A culture isn’t only made up of its loud voices. We are not merely passive recipients. We are also, in modest ways, the makers of our collective vision of what is worth paying attention to; we are all in little ways helping each other map the terrain of pleasure more or less accurately. By sharing our own small pleasures with others, we are assisting in the general work of sensitisation – we are making a resource of happiness a little bit more conspicuous. Ideally, when telling another of what we like, we don’t just name it, we don’t just say ‘I like the sound of heavy rain’ or ‘I love the scent of figs’, we go into detail. We try to capture a little more of what it is about these things that we like so much; we try to remember what this made us think of, how we felt, and try to understand why it touch
ed us so deeply. And when another person mentions some little thing that’s brought them pleasure, we’d ideally not just nod in agreement but edge them towards a fuller revelation.
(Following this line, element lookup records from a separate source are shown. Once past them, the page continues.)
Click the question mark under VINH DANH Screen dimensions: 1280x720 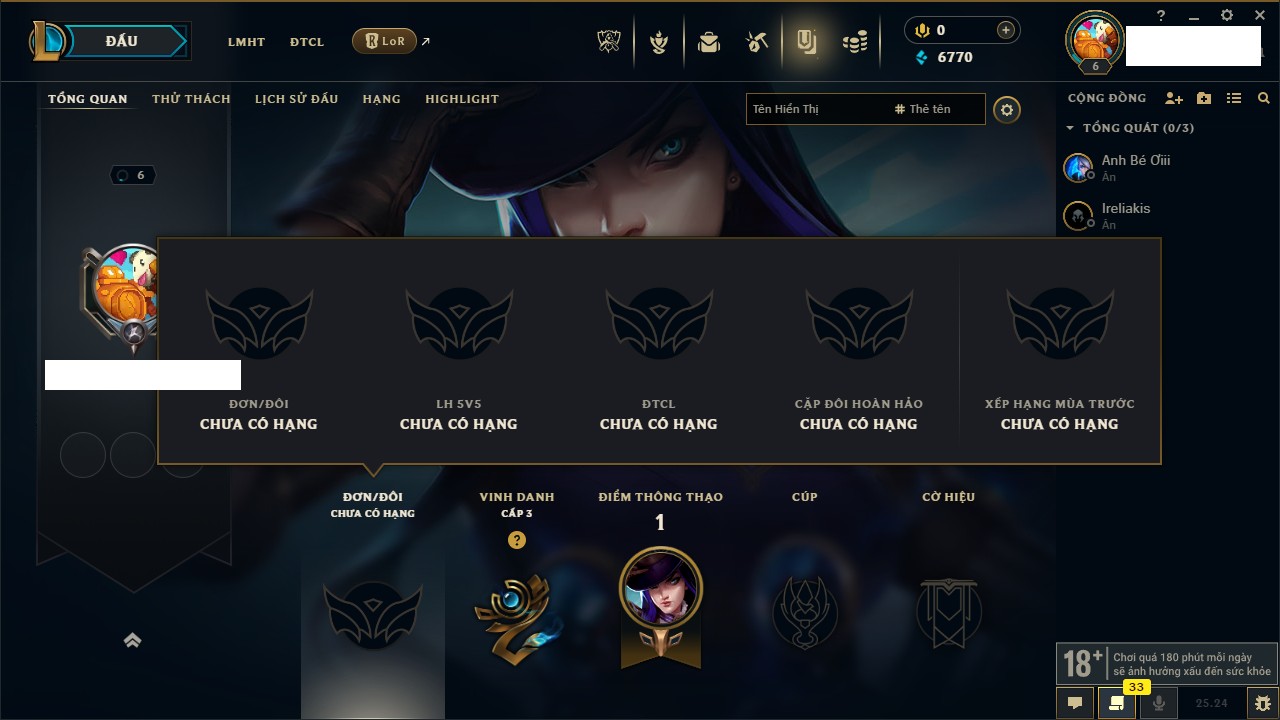tap(516, 540)
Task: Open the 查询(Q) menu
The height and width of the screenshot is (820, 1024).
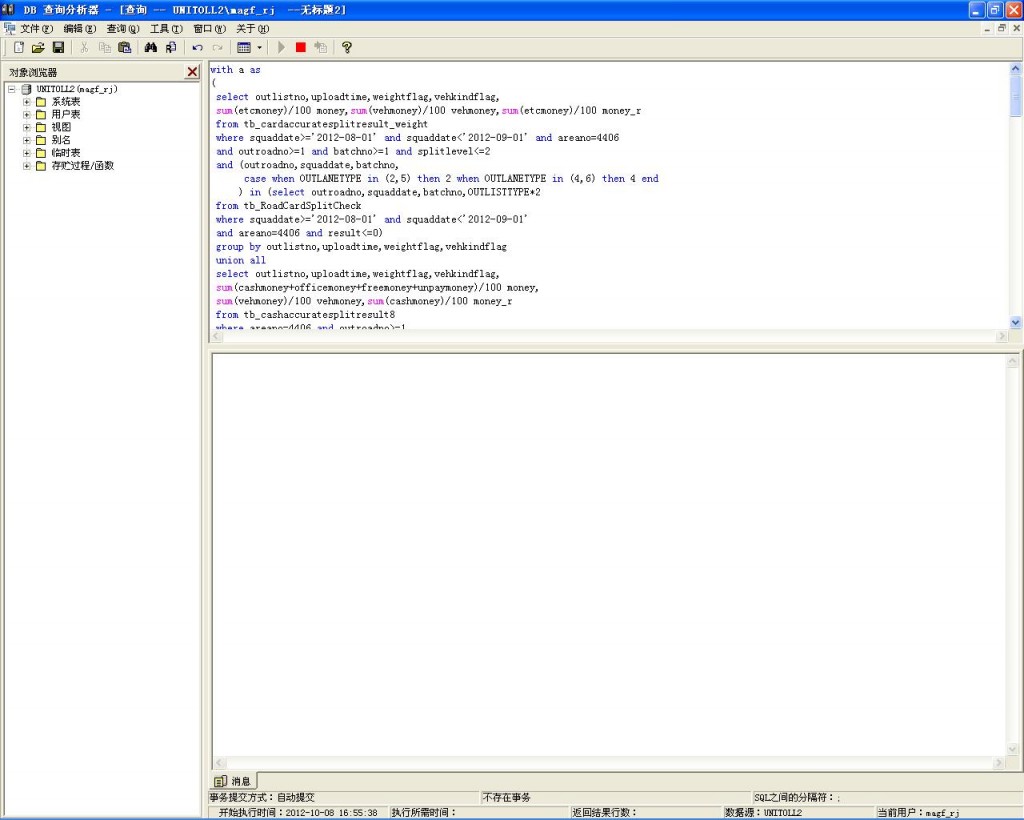Action: coord(123,29)
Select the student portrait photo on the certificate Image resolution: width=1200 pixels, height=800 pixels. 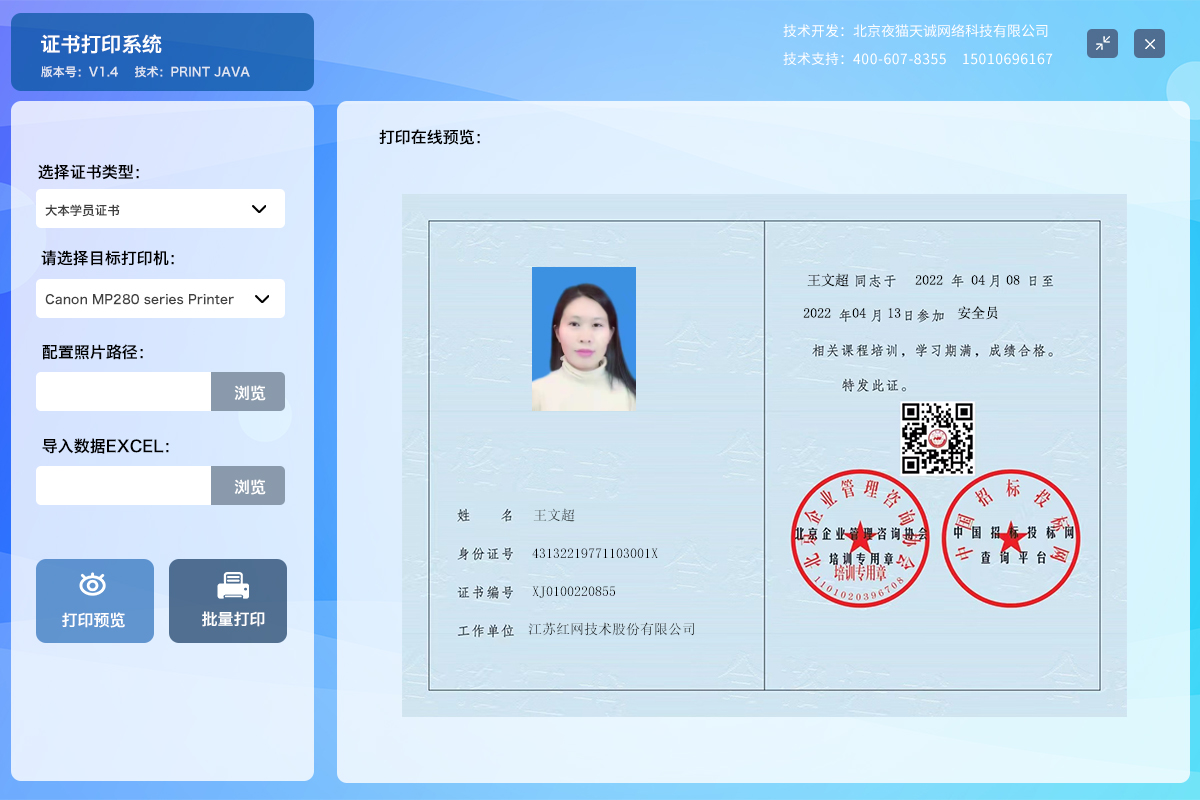583,337
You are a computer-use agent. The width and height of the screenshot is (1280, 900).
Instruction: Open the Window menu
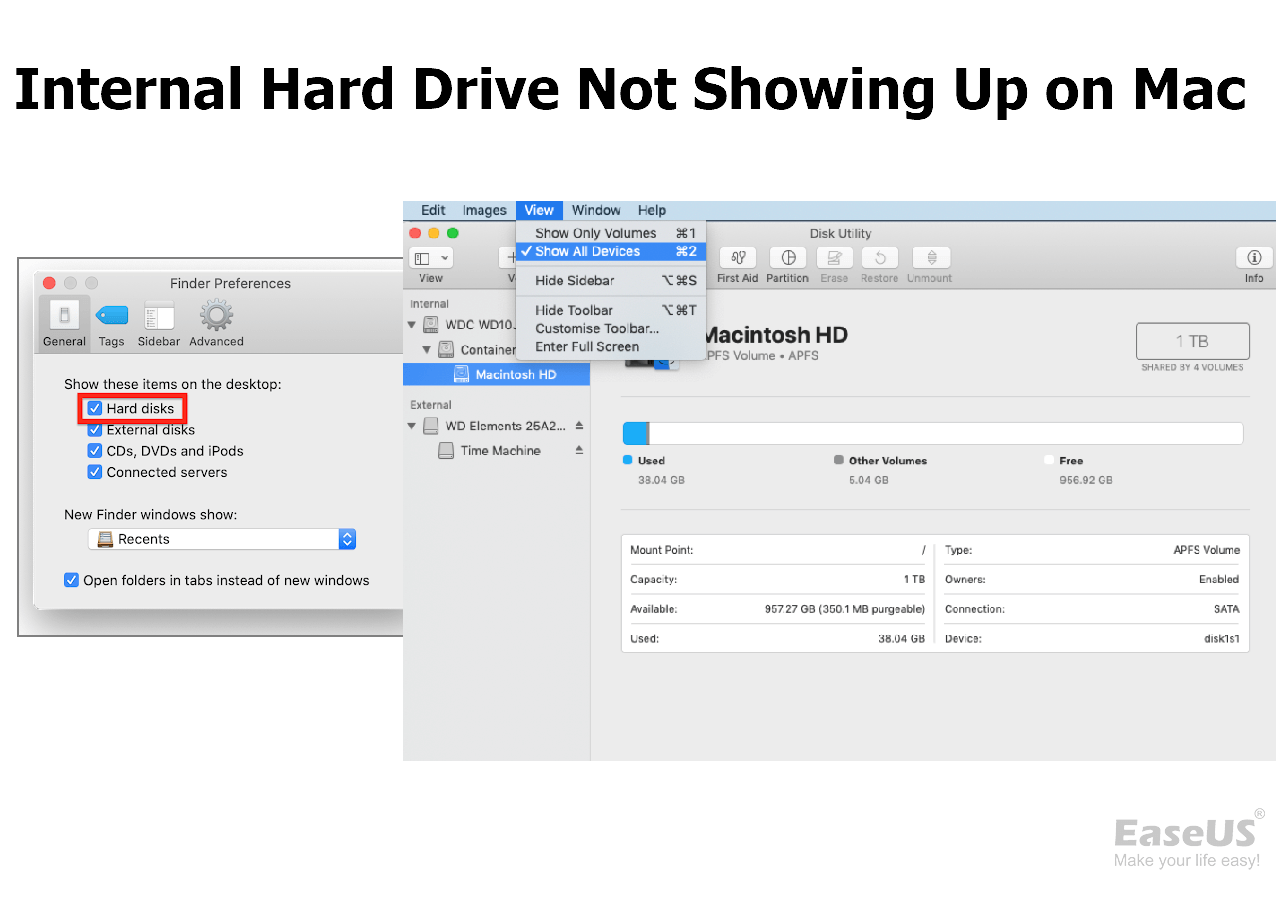(x=596, y=210)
Three: Small Pleasures as Therapy
To understand the value of a pleasure to us, we need to look at the contribution it makes to our lives. And that means seeing its therapeutic potential – because ‘therapy’ is just the general name for psychological help. Anything, including a pleasure, is good because it helps us address our problems or strengthens our virtues. Any particular small pleasure can be linked to one or more of seven key therapeutic moves:
Remembering
We forget things that are important to us; small pleasures are often reminding us of things that are important, but which tend to slip from view.
– Grandmothers
– Feeling at home in the sea
– The song we want to listen to again and again
Hope
We easily slide into cynicism and despair but need hope in order to face important things; small pleasures are often connected to the bolstering of hope.
– The ideal routine
– Looking out from a fifth-floor window
– Up at dawn
– Pleasant exhaustion after a productive day
Dignity of suffering
The problem: suffering is inevitable, but it’s linked to panic and desperation; some small pleasures help us cope better with our sorrows – they give the sorrow a more dignified meaning.
– Shared sorrows
– Cows
– Self-pity
– Indulgent pessimism
Rebalancing
The problem is we get unbalanced, and we develop in skewed ways, so important parts of ourselves get neglected.
– Sunday morning
– The desert
– Sunbathing
– Children’s drawings
Self-understanding
We are obscure to ourselves and misunderstand what’s going on in us (who we are in some key areas of life – in relationships and work); some small pleasures occur around an increase of self-understanding (they are insights into ourselves, wrapped up as pleasures).